* _Work instruction 1_
Please list every specific calendar date or year that appears in the commentary on regulating carbon dioxide under Superfund.
* _Work instruction 2_
Carry on with the commentary on regulating carbon dioxide under Superfund, starting right after its last sentence.

* _Document passage_
::::
The federal government soon may declare your very breath to be toxic regardless of its minty freshness.
Consistent with last spring’s Supreme Court ruling that the Environmental Protection Agency may regulate carbon dioxide as a hazardous air pollutant, the agency is evaluating how CO2 could be regulated as a hazardous substance under its notorious Superfund program, according to Carbon Control News from March 4.
So at the risk of exhaling and being held retroactively liable (more on that later), let’s take a deep breath and consider the potential impact of likening CO2 to the substances of concern at Love Canal, Times Beach and the thousands of other former and current Superfund waste sites and dumps across the nation.
The Superfund law was enacted by a lame-duck Democrat Congress and signed into law by a lame-duck President Carter in December 1980. The impetus for the law was the fiasco at Love Canal, N.Y., which was caused by local officials who recklessly built a school on top of a known chemical dump.
Municipal contractors punctured the dump’s clay lining multiple times. Chemical waste seeped into the ground, contaminated the groundwater and made a gooey mess of the area. The situation went from bad to full panic when, in 1978, the president of the local homeowners association claimed the situation was sickening local children.
Though no health effects ever were linked with the leaking waste, Love Canal became synonymous with “disaster,” prompting the Superfund law, a national program to identify and clean up hazardous wastes sites across the country.
::::
Stored records
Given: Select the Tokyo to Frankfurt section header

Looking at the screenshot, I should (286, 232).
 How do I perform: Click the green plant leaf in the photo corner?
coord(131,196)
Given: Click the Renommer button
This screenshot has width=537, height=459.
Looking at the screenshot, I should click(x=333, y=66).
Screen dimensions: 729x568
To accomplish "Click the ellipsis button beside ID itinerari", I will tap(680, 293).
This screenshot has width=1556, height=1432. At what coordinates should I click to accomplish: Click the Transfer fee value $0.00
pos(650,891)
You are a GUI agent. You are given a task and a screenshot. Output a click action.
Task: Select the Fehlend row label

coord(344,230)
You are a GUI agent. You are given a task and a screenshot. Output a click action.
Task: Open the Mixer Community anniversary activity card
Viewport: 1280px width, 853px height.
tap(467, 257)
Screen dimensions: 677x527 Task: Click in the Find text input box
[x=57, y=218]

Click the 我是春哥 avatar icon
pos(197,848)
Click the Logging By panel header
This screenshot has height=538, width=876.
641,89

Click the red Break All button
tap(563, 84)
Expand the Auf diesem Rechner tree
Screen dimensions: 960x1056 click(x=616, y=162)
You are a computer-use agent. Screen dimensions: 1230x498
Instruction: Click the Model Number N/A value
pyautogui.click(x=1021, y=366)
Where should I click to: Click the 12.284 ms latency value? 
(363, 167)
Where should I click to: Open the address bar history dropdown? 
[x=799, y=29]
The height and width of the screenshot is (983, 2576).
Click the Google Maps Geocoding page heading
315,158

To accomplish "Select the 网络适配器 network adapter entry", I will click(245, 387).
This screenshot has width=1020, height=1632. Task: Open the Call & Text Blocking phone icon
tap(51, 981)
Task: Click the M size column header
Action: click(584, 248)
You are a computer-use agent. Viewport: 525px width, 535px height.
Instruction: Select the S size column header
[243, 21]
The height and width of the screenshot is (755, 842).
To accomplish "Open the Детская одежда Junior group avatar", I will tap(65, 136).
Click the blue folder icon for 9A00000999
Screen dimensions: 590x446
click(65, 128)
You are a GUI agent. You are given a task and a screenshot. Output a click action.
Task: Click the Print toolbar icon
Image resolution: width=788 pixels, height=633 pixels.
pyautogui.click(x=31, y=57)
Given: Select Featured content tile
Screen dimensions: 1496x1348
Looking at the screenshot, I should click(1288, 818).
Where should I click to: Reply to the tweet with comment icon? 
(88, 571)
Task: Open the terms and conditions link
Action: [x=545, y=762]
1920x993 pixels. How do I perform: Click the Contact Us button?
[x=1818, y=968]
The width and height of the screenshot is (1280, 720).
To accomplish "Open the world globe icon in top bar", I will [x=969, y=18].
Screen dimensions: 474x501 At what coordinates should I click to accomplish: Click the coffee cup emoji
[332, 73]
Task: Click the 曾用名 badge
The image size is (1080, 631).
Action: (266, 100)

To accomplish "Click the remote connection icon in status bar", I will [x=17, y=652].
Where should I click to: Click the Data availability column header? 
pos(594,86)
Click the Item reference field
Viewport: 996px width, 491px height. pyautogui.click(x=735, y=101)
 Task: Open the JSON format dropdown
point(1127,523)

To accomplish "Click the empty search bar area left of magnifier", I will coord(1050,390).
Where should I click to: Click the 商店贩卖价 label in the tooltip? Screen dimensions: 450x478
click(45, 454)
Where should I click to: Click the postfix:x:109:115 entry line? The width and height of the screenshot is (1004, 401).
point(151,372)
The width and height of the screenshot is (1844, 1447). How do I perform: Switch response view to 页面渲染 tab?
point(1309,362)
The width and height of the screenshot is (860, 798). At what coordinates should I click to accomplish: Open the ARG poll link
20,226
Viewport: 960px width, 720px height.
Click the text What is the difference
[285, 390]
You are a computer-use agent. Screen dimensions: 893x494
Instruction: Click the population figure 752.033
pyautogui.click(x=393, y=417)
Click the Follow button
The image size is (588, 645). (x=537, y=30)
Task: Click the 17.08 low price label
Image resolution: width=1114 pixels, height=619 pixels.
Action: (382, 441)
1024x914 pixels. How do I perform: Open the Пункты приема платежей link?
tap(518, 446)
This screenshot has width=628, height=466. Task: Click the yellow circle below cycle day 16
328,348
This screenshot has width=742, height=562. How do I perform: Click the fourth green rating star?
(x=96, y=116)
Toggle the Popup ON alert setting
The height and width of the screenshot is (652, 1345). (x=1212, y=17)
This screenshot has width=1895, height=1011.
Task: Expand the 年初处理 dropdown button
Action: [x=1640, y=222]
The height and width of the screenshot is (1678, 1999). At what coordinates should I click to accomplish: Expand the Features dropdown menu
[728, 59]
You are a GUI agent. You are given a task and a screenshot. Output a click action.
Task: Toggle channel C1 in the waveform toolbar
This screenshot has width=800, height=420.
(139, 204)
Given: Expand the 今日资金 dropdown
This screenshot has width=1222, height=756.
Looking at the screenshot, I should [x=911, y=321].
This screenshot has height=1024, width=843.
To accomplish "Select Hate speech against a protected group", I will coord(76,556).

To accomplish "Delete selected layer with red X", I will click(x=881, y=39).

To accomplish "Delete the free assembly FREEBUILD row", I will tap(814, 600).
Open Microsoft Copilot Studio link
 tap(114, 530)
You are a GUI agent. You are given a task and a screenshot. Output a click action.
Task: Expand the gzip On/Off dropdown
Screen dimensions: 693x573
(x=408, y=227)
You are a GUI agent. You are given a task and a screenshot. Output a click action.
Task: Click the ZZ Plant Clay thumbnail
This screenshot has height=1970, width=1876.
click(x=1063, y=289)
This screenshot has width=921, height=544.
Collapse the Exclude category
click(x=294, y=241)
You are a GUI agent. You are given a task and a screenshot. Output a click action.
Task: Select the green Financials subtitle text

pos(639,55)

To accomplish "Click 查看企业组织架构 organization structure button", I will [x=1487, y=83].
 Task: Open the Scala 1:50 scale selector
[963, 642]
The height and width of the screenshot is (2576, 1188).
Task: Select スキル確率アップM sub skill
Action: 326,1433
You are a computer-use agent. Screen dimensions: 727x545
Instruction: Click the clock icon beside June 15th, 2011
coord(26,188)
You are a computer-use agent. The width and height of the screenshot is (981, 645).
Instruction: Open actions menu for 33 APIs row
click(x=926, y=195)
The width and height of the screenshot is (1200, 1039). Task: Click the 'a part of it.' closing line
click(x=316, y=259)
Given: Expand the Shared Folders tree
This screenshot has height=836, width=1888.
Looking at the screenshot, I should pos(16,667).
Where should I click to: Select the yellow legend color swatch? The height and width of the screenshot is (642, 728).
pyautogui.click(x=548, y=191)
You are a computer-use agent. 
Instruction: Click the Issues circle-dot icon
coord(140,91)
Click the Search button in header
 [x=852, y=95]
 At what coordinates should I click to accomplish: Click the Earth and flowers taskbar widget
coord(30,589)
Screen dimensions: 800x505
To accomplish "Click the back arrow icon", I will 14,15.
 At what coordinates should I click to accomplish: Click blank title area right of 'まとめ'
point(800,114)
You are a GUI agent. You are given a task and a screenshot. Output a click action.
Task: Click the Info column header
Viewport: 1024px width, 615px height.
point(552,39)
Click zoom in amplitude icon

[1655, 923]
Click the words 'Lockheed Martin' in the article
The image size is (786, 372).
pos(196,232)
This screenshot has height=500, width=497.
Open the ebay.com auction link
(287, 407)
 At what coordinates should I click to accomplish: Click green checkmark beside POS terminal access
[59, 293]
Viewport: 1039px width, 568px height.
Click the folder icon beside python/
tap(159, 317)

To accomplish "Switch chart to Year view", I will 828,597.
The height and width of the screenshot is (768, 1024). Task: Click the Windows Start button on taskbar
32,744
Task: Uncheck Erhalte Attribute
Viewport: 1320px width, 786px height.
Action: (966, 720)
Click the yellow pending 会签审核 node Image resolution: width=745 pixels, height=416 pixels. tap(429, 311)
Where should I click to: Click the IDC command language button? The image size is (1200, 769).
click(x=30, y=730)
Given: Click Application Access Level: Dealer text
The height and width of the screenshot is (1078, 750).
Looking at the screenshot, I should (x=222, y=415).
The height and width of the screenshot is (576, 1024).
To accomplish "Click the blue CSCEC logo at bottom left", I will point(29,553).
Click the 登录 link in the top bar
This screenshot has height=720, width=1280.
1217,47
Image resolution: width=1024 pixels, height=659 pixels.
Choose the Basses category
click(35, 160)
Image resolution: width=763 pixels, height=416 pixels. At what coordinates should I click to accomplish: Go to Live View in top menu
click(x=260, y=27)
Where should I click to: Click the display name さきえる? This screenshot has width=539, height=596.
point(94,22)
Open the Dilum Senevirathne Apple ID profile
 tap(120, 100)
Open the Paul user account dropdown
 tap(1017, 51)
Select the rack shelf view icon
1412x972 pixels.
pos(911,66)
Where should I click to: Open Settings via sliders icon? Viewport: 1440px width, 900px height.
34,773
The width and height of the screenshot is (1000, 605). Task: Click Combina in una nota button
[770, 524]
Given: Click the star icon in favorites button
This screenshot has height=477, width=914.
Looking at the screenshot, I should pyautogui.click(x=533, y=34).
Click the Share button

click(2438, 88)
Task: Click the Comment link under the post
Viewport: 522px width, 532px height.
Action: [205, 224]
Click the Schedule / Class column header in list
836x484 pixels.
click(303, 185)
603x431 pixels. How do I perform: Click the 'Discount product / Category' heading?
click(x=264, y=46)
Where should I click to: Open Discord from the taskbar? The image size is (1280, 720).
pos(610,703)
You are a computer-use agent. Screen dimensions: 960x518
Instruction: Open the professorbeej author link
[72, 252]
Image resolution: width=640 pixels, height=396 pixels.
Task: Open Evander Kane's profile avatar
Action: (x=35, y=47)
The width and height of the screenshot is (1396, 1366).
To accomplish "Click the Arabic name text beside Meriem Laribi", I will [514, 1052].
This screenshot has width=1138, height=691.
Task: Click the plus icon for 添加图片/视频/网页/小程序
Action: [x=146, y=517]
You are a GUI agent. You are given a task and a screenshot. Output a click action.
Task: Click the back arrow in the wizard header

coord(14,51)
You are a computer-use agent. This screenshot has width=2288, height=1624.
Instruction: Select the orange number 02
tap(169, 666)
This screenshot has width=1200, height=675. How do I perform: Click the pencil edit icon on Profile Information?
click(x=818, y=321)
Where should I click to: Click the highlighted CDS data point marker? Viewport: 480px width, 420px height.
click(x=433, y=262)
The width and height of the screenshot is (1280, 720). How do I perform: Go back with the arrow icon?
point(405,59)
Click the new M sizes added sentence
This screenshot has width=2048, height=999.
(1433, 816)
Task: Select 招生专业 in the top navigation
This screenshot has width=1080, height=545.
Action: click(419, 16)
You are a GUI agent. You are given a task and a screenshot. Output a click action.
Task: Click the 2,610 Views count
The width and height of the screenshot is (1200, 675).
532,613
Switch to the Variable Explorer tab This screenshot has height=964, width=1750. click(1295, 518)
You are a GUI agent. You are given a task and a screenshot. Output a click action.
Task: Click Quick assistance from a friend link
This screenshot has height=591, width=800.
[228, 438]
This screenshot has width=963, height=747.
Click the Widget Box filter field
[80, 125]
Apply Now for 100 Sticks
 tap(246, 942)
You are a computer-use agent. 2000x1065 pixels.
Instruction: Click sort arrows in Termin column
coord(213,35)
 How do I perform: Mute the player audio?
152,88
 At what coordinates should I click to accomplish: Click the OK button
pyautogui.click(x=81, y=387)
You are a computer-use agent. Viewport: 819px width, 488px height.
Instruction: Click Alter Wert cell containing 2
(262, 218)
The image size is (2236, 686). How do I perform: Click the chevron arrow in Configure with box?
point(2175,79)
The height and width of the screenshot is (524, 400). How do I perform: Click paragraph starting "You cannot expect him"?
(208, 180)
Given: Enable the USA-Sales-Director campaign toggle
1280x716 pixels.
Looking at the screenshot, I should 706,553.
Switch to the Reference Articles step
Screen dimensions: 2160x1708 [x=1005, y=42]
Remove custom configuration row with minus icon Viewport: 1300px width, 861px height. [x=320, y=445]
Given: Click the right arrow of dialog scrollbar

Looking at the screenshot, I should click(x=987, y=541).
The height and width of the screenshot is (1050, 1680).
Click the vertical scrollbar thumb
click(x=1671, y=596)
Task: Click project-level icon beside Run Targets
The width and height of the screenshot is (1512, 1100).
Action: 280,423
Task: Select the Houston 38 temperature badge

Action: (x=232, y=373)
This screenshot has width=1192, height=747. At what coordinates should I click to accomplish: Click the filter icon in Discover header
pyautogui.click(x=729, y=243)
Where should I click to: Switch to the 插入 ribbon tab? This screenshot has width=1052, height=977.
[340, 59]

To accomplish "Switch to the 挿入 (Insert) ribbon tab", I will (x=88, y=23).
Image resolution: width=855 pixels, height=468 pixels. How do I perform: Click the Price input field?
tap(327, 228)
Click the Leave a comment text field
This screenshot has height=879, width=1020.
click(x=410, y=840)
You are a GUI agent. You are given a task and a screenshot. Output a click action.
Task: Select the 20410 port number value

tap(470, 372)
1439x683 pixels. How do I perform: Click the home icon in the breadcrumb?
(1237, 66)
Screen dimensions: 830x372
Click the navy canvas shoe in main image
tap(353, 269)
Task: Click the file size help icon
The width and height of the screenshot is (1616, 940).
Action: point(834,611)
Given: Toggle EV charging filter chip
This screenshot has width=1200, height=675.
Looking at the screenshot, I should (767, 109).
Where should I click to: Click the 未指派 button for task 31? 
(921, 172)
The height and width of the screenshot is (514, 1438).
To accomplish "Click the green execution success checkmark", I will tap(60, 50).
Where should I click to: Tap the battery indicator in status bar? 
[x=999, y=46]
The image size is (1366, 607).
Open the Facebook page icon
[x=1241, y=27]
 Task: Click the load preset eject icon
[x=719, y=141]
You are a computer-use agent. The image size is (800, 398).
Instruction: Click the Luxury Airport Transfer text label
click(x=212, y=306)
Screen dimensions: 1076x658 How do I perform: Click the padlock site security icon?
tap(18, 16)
::::
* _Result 1_
March 4, December 1980, 1978

* _Result 2_
Hundreds of locations across the country were designated as “hazardous waste sites” — not because anyone’s health or the environment necessarily was at risk, but so that every state could share in the federal dollars porked out for clean-ups. Political science, rather than conventional science, often steered the Superfund program.
Superfund itself soon became a disaster, in large part because of its imposition of “retroactive liability” — the punishment of past, but at the time, entirely legal, conduct.
If a site was deemed by the EPA to pose a risk to human health — say, by divining as little as a 0.01 percent increase in the risk of cancer to a hypothetical person who, however implausibly, might one day subsist on a site’s most contaminated soil and groundwater — then the owners and users of the site could be held liable for the typically exorbitant, EPA-determined clean-up costs. This was regardless of whether the wastes were disposed of properly according to the law at the time of disposal.
By the mid-1990s, retroactive liability fueled an explosion of costly and time-consuming Superfund litigation. Only the lawyers cleaned up. Little progress was made on actual site remediation.
Despite that heritage, the EPA apparently is now figuring out how to throw CO2 (and its emitters) under the Superfund train.
This most likely will be a problem for coal-fired power plants — generators of about half of America’s electricity — and other large industrial facilities (to the extent that any still exist in the U.S.) that may be forced by future greenhouse gas regulation to capture and sequester emissions.
Carbon capture and storage advocates imagine that CO2 emissions will be transported from facilities by pipeline to underground geological formations where they hope the gas will be permanently stored.
But as recently reported in this column, a report from the Congressional Research Service spotlighted the many problems with underground CO2 sequestration, including leaking, which could harm groundwater by acidifying it. Groundwater clean-up can be extremely difficult and often was a key driver of expensive Superfund cleanups.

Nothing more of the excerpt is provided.